@Valakor So you're using a single VkBuffer per mesh?
Roughly-ish. It depends on the vertex streams required by the mesh, but I try to compact vertex streams from separate sub-meshes with the same vertex layout to the same buffer.
VMA seems to be very good, but as a noob i don't understand its value, unless you need to allocate more than 4096, or what the limit is, unique VkBuffer's. My plan only needs a one large vertex, and one index buffer, i.e. no need for VMA, maybe it becomes a necessity for VkImage's, when not using texture arrays?
For clarification, the often-used 4096 number is referring to allocations (VkDeviceMemory), not buffers (VkBuffer or VkImage). You can (generally) have as many buffers/images as you want, but they must be backed by this more limited number of actual memory allocations. This is why you generally need some form of custom memory allocation scheme for sub-allocation.
VMA abstracts away some of the complexities of memory allocation.

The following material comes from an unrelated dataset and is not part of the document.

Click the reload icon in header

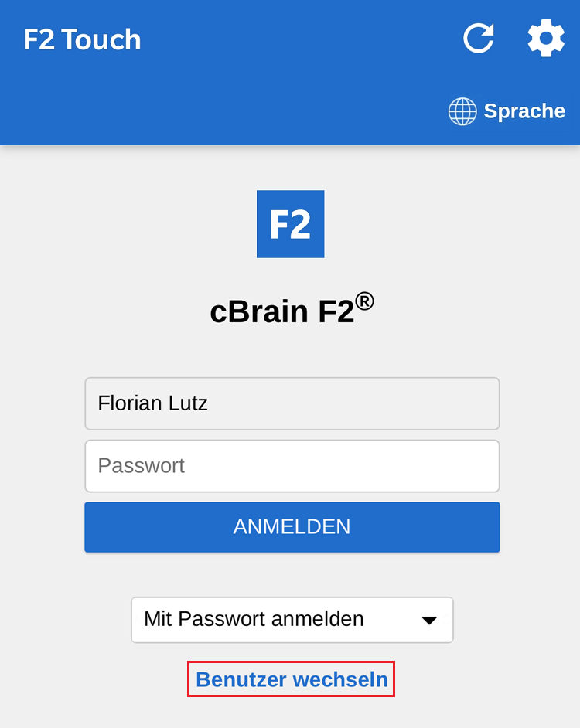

It does things like:
- Remove the need to think about device memory and allocation limits (it handles allocating chunks of memory and sub-allocating for you, within the limits of your device)
- Abstract away the ideas of memory heaps and memory types bits - you instead give it a simpler memory usage (e.g. CPU-TO-GPU or GPU-ONLY) and it figures out the correct type bits and heap to allocate from
- Handle "dedicated" allocations (VK_KHR_dedicated_allocation)
- Provide simpler map/unmap utilities
- etc.
Of course you can use more advanced features as well - it supports custom memory pools, different allocation strategies, hinting or requiring specific type bits, etc. If nothing else the library documentation is worth a read to understand many of the concepts and problems related to memory allocation in Vulkan.
All that being said, your specific use case determines how you'll want to allocate. Using lots of different buffers instead of compacting into 1 may be simpler, but likely has some performance overheads when actually drawing if you have to change buffers more often.
Agreed, for a “level” based game/engine it's probably better to use a simple linear allocator, then just overwrite everything at the next level loading screen. If fragmentation becomes an issue, i may use different buffers with different "allocators" for persistent content, e.g. fonts, for long-lived content, e.g. "levels", and for short-lived transient stuff like effects.
Yes you'll likely end up with a toolbox of allocation strategies for different systems. You'll find that many classic CPU allocation strategies work great here as well: per-frame stack allocators for uniform buffers, buddy allocators and the like for transient allocations, one-off allocations for persistent content, stack sub-allocation for “levels” or “packs”, one-off pool or chunk allocators for specific systems like debug-draw vertices, etc. etc.